The Queen of Games: a brief history
Croquet seems to have reached England in the early 1850’s, probably from Ireland. It enjoyed a surge of popularity in the 1860’s, as women embraced an outdoor game they could play on equal terms, and both women and men discovered the joys of meeting the opposite sex without the intrusions of a chaperone.
By the 1870’s, croquet garden parties were all the rage; the All England Croquet Club had been formed and laws agreed; and croquet tournaments had become an established feature of the summer.
The new craze of lawn tennis then became the latest fashion, but croquet staged a magnificent revival in late Victorian and Edwardian times, with the game well established as a spectator sport and the national papers publishing regular match reports. Croquet was even included in the 1900 Paris Olympics.
The game made a distinctive contribution during both world wars despite the challenges of bomb damage and shortages of equipment.

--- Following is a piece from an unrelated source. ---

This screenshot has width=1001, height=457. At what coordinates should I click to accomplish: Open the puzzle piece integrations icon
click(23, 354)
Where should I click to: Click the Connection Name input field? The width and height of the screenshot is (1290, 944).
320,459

As well as raising very large sums for war relief, it proved ideal for convalescing servicemen in field hospitals and as recreation for war workers.

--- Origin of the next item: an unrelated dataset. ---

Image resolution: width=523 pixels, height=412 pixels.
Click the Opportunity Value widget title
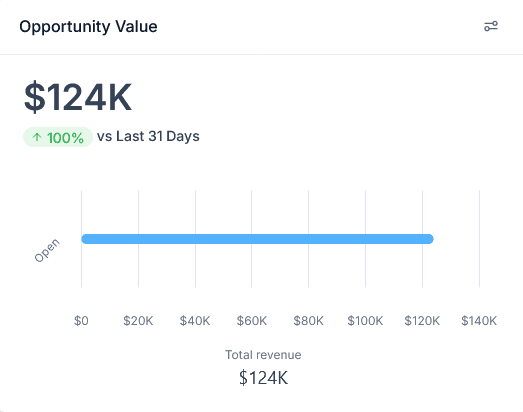88,27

International matches were first staged in 1925 and continue to this day, with home internationals against Scotland and Ireland, and Test Matches between England, Australia, New Zealand and the USA
Now croquet is enjoying another wave of interest as a socially distanced, sociable and absorbing outdoor pursuit. There are some 200 registered clubs across the country, some playing Association Croquet, some Golf Croquet, and some both. Croquet remains a minority pursuit, but delights its devotees as one of the few remaining sports with a well-established code of honour, no professional players, and – wherever the game may take you – the pleasures of good companionship and a warm welcome.